TOKYO, Japan - Several people in Japan marked the seventh anniversary of tsunami that left 18,000 people dead.
In Tokyo, people lit candles, offered flowers and remembers those they had lost in the deadly disaster.
On Sunday, marking the seventh anniversary of the tsunami on the northeast coast, which triggered a nuclear disaster that turned nearby communities into ghost towns, residents gathered along the coast to remember the tragedy.
In the incident, sirens blared the moment the magnitude 9.0 offshore earthquake struck on March 11, 2011, setting off a massive tsunami.
Sea walls crashed, buildings, cars and entire neighborhoods were washed away as the tsunami swept inland.

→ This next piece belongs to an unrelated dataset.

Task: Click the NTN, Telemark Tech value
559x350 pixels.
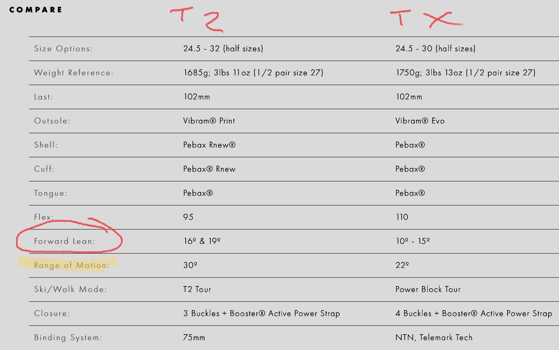Action: point(434,337)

It also knocked out power at the seaside Fukushima Dai-ichi nuclear power plant, causing partial meltdowns in three reactors.
On Sunday, at the official ceremony in Tokyo, Prime Minister Shinzo Abe said that reconstruction is making steady progress, but over 70,000 people are still displaced and many have no prospect of returning to their homes.
Further, Prince Akishino, the second son of Japanese Emperor Akihito, expressed hope that the tsunami would raise awareness and help prevent or mitigate damage from future natural disasters.
He said in a statement, “It is my earnest hope... that we hand down the knowledge to future generations in order to protect many people from the dangers of disasters.”
Several people observed a moment of silence and made offerings at an altar set up in Hibiya Park in central Tokyo.